On the other hand, companies targeted by activist short
sellers view them as market manipulators who profit from spreading panic. The
companies argue that there is insufficient deterrence of ‘hit-and-run’
abusive short selling because it takes time for the companies to react to bad
news. By then, the activist short sellers may have already profited from their
trade and damaged the reputation of the companies. Therefore, targeted companies
tend to advocate for tougher regulations on activist short selling.
ASIC Commissioner Cathie Armour said in a media
release:
When activist short sellers provide accurate and meaningful
new information, they can have a positive impact on price formation and market
integrity as they may counterbalance excessive market optimism. However,
activist short sellers can also unfairly distort the price of a target entity’s
securities, which is harmful to the integrity of our markets.
Internationally, there is no settled approach to the
issue, with regulators discussing the impact of activist short selling. For
example, in December 2020 the Canadian Securities Administrators published
a consultation paper to facilitate discussion about activist short selling.
In the United States, a group of
academics have petitioned the Securities and Exchange Commission to enact
more regulations on what they perceive as ‘short and distort’ selling.

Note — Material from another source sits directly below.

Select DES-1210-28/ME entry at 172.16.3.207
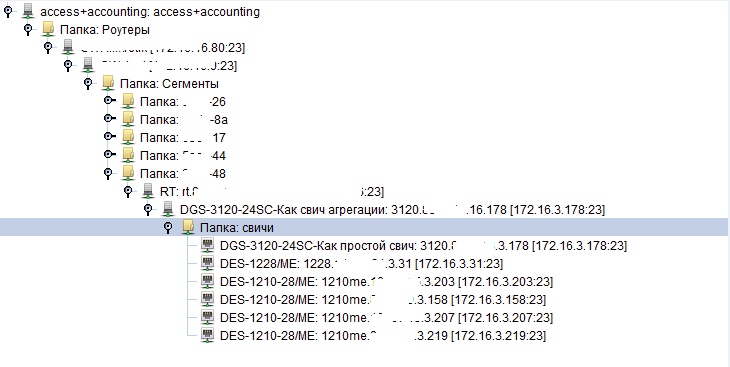 pos(386,318)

ASIC information sheet on activist
short selling
On 1 June 2021, ASIC published an information
sheet (INFO 225) to recommend ‘better
practices’ for activist short sellers to follow when they disseminate
information to drive down stock price. Broadly speaking, ASIC places greater
onus on activist short sellers to ensure that the information they disseminate
is reliable and balanced, and that they give more time to companies to respond
to the information.
ASIC has set
out a number of enforcement actions it may take if activist short sellers do not follow the
recommended practices. However,
ASIC does not have regulatory oversight of activist short sellers located
overseas.
ASIC has also recommended
‘better
practices’ for companies to follow
if they are targeted by activist short sellers.
Conclusion
Attitudes
toward activist short selling vary widely, with some stakeholders favouring
tougher regulations. ASIC has not announced that it will conduct a formal review
of its policy on activist short selling. Therefore it remains to be seen
whether ASIC’s information sheet is a stopgap measure that leads to greater
regulatory oversight of activist short selling, and whether the information
sheet alone will be effective in encouraging activist short sellers to follow
the recommended ‘better practices’.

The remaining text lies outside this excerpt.